The core methodology used in Table Stakes was developed by a team led by Douglas K. Smith and based on Smith’s Performance Driven Change Management methodology, with which he has 30-plus years of experience working across more than 60 industries. He is also the founder of the Media Transformation Challenge, which now resides at the Poynter Institute and was originally known as the Punch Sulzberger Program at Columbia University.
“Providing a community of practice for news organization to reflect, grow and learn together has increasingly become more important not only for the sustainability of the industry, but also for news leaders themselves to evolve so that news and information increases informed decision-making and agency of communities,” said Roxann Stafford, managing director of the Knight-Lenfest Local News Transformation Fund. “We are excited for Table Stakes to have an equity focus through API, the Maynard Institute and the founding coaches coming together at this critical time.”
In addition to overseeing the major market program, API plays a coordinating role across the other Table Stakes programs and supports the ongoing learning and development among all programs’ alumni. API has also helped coordinate and advise a partnership between the Gannett and McClatchy companies, which have jointly run a corporate version of the program that concludes this summer.
API publishes the lessons of Table Stakes on BetterNews.org, where professionals, educators, students and others from across the news media and journalism industry can learn about how Table Stakes newsrooms have adapted their workflows and made changes to their news and business practices.

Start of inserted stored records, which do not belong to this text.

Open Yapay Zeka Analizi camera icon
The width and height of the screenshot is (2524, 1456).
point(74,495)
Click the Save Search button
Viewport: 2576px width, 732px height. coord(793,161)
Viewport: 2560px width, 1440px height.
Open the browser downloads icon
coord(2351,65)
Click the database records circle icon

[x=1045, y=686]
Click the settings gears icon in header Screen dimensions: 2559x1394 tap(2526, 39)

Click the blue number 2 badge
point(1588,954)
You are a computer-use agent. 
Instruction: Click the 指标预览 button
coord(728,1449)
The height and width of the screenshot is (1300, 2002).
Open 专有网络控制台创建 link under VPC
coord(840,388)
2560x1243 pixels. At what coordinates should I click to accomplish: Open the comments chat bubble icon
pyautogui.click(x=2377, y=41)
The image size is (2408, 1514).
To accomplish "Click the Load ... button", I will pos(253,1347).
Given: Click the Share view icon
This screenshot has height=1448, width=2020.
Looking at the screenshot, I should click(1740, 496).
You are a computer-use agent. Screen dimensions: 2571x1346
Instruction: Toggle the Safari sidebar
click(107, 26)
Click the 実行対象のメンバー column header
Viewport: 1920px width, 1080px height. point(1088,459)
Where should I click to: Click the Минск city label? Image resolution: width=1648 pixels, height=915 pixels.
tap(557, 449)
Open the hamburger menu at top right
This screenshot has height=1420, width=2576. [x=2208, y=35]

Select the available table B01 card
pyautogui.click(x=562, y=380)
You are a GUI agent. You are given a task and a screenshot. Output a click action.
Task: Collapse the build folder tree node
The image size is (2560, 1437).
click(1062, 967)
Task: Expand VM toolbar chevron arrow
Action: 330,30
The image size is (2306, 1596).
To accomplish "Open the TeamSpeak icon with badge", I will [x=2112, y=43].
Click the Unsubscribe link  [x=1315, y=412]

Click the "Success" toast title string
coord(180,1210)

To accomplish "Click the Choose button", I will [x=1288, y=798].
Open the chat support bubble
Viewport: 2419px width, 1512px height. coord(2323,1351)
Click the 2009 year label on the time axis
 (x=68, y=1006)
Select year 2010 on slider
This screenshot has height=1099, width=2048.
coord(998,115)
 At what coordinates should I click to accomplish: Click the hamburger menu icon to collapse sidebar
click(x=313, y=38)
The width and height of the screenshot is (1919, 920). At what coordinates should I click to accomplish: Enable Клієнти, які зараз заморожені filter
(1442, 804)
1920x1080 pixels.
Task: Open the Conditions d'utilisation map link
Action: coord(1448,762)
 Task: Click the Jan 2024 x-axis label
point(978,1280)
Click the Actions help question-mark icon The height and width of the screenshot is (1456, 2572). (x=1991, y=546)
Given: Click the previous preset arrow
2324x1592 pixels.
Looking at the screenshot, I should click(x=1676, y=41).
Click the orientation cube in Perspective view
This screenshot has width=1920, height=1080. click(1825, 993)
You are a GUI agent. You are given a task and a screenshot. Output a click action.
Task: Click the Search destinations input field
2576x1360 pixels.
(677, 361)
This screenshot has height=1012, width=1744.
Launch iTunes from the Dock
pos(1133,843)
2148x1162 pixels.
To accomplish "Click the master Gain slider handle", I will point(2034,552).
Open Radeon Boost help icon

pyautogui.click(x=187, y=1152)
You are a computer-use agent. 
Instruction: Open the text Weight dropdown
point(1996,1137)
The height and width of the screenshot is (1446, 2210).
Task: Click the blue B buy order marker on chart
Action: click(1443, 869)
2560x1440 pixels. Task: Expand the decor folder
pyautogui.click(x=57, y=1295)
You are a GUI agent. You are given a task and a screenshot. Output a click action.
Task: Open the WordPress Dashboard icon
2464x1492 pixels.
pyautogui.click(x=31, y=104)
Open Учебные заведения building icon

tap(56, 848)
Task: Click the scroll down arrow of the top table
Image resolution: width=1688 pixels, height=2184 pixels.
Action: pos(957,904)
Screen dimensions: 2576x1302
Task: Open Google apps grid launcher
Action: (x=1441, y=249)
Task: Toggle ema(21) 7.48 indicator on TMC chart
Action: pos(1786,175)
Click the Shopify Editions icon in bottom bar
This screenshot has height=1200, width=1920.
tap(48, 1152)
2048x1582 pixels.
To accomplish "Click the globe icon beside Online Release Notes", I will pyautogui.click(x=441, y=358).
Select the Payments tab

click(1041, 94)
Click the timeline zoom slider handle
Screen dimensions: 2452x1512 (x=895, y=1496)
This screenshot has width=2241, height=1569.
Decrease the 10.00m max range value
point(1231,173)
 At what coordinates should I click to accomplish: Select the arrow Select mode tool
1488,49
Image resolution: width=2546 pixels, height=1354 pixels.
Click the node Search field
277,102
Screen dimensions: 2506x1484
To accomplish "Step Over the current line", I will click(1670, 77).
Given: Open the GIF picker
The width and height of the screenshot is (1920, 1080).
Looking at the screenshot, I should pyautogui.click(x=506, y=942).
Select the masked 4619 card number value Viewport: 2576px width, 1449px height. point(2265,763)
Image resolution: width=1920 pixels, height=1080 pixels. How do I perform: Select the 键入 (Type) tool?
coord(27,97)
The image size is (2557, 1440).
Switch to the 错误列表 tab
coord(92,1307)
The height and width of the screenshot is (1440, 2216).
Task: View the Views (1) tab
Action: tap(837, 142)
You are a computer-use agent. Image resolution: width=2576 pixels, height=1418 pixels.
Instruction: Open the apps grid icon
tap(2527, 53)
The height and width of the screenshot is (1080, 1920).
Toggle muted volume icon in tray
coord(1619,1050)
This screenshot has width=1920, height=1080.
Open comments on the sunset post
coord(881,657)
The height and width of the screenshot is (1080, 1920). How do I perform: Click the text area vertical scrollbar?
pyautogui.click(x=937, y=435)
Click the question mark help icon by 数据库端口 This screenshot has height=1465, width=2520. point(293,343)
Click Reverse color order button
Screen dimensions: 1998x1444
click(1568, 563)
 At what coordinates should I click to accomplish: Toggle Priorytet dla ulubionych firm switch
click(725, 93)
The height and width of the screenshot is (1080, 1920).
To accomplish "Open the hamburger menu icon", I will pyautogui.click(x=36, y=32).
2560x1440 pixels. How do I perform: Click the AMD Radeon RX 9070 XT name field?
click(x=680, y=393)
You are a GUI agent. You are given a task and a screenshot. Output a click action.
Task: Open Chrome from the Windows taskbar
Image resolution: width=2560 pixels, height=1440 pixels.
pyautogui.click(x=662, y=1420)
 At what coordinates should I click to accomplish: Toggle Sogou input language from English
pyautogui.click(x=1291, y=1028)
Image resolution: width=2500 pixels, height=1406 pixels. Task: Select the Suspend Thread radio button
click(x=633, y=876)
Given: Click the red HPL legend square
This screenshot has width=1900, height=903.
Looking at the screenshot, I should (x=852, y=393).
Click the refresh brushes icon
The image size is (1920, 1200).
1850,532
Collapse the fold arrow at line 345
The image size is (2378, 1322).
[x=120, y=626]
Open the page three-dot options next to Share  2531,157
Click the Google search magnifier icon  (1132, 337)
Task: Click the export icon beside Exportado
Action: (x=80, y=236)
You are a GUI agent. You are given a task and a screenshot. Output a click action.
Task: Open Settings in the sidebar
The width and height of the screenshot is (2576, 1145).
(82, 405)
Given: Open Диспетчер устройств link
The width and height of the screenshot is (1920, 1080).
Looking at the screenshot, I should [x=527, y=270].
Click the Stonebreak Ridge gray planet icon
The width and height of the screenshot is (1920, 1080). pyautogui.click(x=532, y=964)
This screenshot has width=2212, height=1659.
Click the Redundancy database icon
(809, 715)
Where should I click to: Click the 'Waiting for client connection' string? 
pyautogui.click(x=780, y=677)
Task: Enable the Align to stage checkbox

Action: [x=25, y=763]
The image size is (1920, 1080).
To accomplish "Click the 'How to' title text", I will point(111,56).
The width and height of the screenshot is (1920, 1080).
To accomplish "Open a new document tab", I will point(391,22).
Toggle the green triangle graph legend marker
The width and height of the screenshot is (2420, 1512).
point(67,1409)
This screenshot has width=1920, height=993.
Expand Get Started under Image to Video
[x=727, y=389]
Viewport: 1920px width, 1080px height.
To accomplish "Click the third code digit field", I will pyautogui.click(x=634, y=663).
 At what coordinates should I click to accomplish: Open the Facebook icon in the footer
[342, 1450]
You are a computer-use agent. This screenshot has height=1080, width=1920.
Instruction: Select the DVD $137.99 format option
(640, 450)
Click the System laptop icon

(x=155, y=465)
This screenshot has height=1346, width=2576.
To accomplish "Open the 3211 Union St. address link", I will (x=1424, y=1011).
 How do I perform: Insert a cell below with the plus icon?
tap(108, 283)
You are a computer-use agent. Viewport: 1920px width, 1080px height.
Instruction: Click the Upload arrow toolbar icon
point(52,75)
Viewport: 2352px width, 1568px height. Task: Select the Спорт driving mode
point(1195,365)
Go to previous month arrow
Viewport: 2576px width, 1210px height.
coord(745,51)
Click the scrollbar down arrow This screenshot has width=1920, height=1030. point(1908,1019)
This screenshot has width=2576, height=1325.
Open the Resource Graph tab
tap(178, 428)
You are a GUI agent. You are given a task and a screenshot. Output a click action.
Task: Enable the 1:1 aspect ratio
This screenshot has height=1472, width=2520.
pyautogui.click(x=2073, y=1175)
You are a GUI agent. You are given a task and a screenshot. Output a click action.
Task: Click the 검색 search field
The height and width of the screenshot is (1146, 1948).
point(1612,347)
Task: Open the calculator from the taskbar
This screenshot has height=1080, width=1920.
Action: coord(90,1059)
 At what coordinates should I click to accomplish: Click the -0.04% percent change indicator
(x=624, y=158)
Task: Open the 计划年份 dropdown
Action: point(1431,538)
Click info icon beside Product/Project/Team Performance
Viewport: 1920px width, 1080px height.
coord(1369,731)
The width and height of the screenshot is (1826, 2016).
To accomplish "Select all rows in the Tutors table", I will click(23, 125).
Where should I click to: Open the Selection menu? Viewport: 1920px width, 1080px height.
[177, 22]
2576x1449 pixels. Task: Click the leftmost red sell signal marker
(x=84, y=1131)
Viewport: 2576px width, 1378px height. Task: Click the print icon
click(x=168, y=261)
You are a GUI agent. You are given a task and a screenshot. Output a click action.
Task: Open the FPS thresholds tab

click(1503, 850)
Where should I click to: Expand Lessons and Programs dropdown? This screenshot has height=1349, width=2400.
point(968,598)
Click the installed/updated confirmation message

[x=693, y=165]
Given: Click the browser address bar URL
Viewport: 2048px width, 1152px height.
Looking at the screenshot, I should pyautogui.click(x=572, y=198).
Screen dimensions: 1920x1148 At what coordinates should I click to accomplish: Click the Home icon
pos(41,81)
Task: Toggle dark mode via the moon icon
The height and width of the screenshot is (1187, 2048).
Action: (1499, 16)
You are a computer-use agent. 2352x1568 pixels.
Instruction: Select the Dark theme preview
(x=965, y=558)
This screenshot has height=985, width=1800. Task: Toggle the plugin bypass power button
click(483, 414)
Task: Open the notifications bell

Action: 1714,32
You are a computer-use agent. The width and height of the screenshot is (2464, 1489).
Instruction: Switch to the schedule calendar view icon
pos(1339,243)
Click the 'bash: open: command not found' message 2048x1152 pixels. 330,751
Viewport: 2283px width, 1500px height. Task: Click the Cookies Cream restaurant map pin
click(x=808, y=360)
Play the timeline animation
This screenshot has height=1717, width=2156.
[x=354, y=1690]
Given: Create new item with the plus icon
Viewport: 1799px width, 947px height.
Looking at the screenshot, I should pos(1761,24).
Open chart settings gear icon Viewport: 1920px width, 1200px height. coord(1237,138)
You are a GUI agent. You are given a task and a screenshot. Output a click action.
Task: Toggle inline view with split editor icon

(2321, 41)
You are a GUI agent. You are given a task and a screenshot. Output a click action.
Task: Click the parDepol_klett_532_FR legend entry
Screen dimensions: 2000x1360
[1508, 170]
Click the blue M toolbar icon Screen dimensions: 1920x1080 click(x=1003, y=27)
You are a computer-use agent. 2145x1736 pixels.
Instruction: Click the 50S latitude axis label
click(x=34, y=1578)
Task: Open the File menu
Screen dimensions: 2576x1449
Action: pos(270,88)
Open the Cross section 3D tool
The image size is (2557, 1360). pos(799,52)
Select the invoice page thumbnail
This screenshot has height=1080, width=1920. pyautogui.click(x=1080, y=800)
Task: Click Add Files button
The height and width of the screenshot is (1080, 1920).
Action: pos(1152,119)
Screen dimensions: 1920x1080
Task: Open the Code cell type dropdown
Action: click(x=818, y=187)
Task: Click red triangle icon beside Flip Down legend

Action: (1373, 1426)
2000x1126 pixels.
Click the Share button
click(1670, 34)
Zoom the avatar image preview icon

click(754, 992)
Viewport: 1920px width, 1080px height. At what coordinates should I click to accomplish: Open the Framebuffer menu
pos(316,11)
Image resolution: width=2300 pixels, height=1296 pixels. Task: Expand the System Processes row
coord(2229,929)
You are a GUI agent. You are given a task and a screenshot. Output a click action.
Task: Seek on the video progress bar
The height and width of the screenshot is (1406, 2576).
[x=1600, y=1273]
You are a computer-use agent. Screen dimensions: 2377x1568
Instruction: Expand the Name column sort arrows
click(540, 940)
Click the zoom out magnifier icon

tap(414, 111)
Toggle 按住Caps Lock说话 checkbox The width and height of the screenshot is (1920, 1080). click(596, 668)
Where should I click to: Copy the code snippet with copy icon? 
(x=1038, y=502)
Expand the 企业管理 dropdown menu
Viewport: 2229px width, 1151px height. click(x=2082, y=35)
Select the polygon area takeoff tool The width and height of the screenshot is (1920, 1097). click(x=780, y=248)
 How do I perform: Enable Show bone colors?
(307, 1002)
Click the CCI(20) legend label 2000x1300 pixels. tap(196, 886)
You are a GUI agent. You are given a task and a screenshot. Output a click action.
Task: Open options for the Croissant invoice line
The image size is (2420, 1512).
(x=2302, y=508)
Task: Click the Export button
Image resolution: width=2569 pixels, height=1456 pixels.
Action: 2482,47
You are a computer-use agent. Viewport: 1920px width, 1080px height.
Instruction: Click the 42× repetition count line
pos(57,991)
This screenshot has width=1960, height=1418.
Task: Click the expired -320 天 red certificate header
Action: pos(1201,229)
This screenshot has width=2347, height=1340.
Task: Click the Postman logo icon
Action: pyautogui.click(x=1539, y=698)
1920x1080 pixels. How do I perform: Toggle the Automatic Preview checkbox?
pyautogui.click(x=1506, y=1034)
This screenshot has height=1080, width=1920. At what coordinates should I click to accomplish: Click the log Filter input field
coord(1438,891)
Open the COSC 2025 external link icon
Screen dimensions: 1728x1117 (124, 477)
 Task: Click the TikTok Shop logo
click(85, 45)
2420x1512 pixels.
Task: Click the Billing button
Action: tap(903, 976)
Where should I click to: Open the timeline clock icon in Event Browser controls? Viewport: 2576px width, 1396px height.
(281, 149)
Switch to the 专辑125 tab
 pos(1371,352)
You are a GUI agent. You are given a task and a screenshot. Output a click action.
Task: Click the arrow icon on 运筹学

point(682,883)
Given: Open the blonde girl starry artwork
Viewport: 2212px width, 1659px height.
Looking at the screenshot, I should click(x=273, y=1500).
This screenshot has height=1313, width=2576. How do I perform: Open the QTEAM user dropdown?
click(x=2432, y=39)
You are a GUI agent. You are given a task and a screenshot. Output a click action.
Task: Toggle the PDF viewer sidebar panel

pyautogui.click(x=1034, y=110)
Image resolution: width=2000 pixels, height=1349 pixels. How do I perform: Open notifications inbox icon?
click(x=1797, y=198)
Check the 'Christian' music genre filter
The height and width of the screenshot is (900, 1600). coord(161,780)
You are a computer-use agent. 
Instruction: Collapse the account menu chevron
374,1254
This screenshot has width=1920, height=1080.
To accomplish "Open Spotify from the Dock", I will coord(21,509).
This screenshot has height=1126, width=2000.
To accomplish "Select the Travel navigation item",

About the Knight-Lenfest Local News Transformation Fund
With a focus on sustainability and equity, The Knight-Lenfest Local News Transformation Fund is designed to strengthen local journalism at scale, by supporting journalistic excellence and serving the information needs of communities. The Knight-Lenfest Fund collaborates with news organizations, leaders and communities to grow capacity and meet journalism’s technology, business, and audience realities of the future. The Fund believes that journalism is at its best when it is of service.
About the John S. and James L. Knight Foundation
Knight Foundation is a national foundation with strong local roots. It invests in journalism, in the arts, and in the success of cities where brothers John S. and James L. Knight once published newspapers. Its goal is to foster informed and engaged communities, which it believes are essential for a healthy democracy. For more, visit kf.org.
About The Lenfest Institute for Journalism
The Lenfest Institute for Journalism is a non-profit organization whose sole mission is to develop and support sustainable business models for great local journalism. The Institute was founded in 2016 by cable television entrepreneur H.F. (Gerry) Lenfest. The Institute is the parent organization of The Philadelphia Inquirer, a for-profit public benefit corporation dedicated to serving the people of the Philadelphia region.
About the American Press Institute
The American Press Institute advances an innovative and sustainable news industry by helping publishers understand and engage audiences, grow revenue, improve public-service journalism, and succeed at organizational change. It is a national 501(c)3 nonprofit educational organization affiliated with the News Media Alliance. Its funding comes from several sources, including other philanthropic organizations.